Amazon Scout
- Type: Robot
- Inception: January 23, 2019
- Manufacturer: Amazon.com
- Website: http://amazon.com/scout

= Amazon Scout =

Robot used to deliver Amazon packages

Amazon Scout was a six-wheeled delivery robot used to deliver packages for multinational company Amazon. Amazon Scout originally debuted on January 23, 2019, delivering packages to Amazon customers in Snohomish County, Washington. Amazon scouts move on sidewalks, at a walking pace. In August, 2019, the robots started delivering packages to customers Irvine, California on a test basis, with human monitors. The package is stored inside of the robot, and driven to the customer.

Amazon acquired the robotics company Dispatch to build the robot.

Amazon cancelled Amazon Scout in January 2023.

== Vision and Technology ==
All Amazon Scout robots are fully electric, as a part of Amazon’s movement towards net zero carbon emission by 2040. Amazon plans to use Scout in place of common delivery carriers, and for it to be available with Amazon’s shipping options for Amazon Prime members, such as two-day shipping. Integration of Scout adds to Amazon’s use of automation in delivery infrastructure, as there are already robots in use at Amazon warehouses. It is also helping to transition the Prime program from two-day shipping to faster one-day shipping.
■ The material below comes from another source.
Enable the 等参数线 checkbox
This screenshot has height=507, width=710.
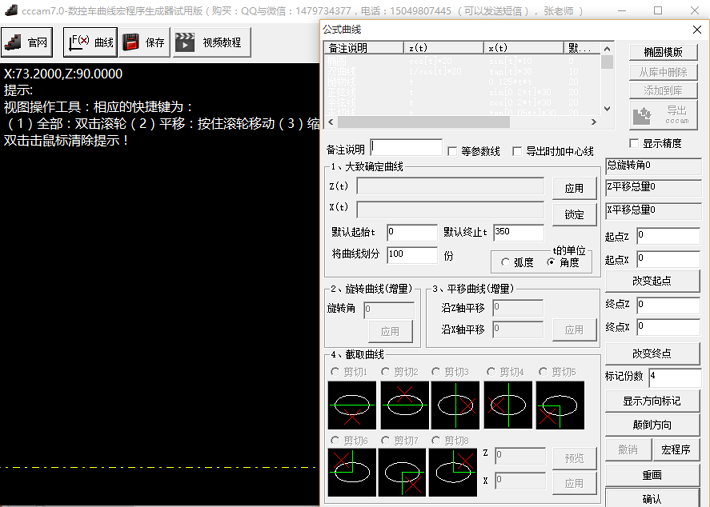[452, 151]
Amazon Scout has been developed to safely navigate around common neighborhood obstacles such as pets and pedestrians. Scout uses tech like sensors and machine learning to navigate streets, as GPS is not reliable or detailed enough. The risks of using Scout are small as well, in comparison to the risks associated with autonomous cars.

== Rollout in Snohomish County, WA ==
Amazon’s first rollout of Scout began in Snohomish County, Washington, with only six devices being used. Scout robots operated Monday through Friday, during daylight hours. They autonomously followed a route set to their destination, but each robot was accompanied by an employee titled an "Amazon Scout Ambassador".
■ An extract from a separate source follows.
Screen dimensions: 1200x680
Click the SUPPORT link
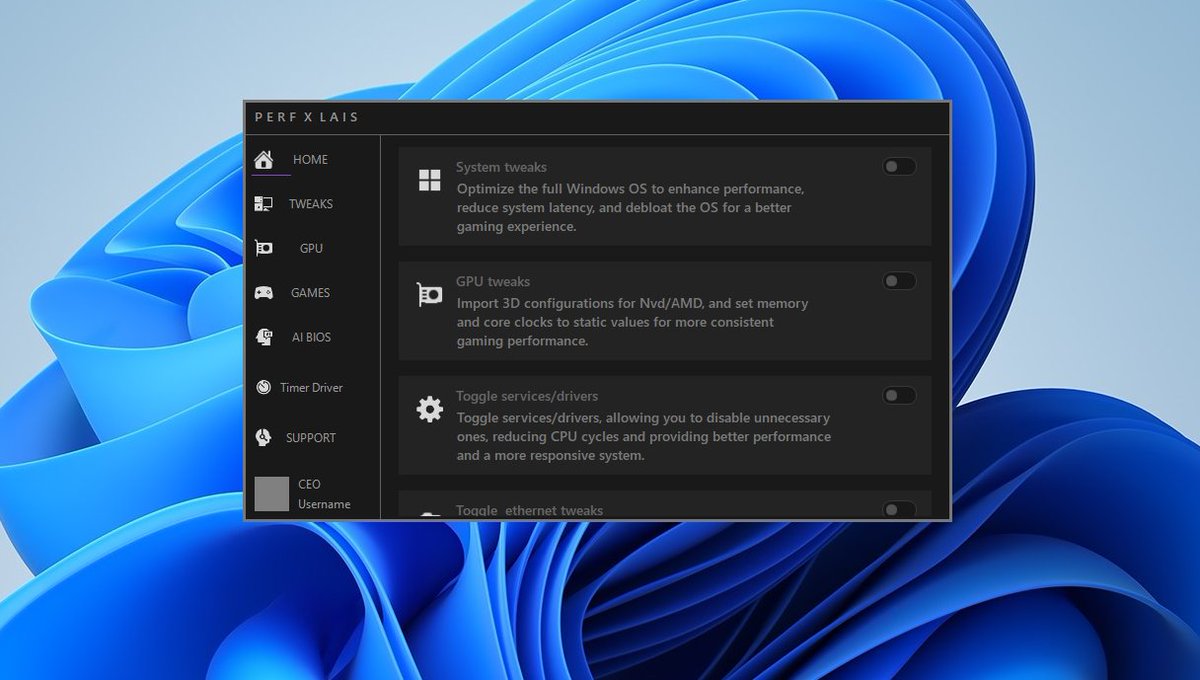(312, 437)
Delivery began in Irvine, California in August 2019 under the same operating conditions used in Snohomish County, WA.

== Further Usage and Future Development ==
According to Amazon Vice President Sean Scott, Amazon is continuing its rollout of Scout in different locations around the US in order to “operate in varied neighborhoods with different climates”. As of November 2020, Amazon Scout robots operated in Atlanta, Georgia, and Franklin, Tennessee as well. Further Scout trials are being conducted at locations like college campuses and office complexes. Delivery with Scout around the US also continued through the COVID-19 pandemic to minimize human-to-human contact.

The current Amazon Scout development team includes former robotics professors who will be developing features like navigation, independent perception, and simulation testing, in order to optimize Scout for future widespread usage. In several ways, federal and local regulations are limiting further investment, development, and testing of Scout. For example, some regulations “limit the use of fully automated devices in public space”, which is why an accompanying Amazon employee has been necessary. There have also been concerns about robots like Scout replacing human workers, and concerns on how residents will react to camera-bearing robots in their neighborhoods.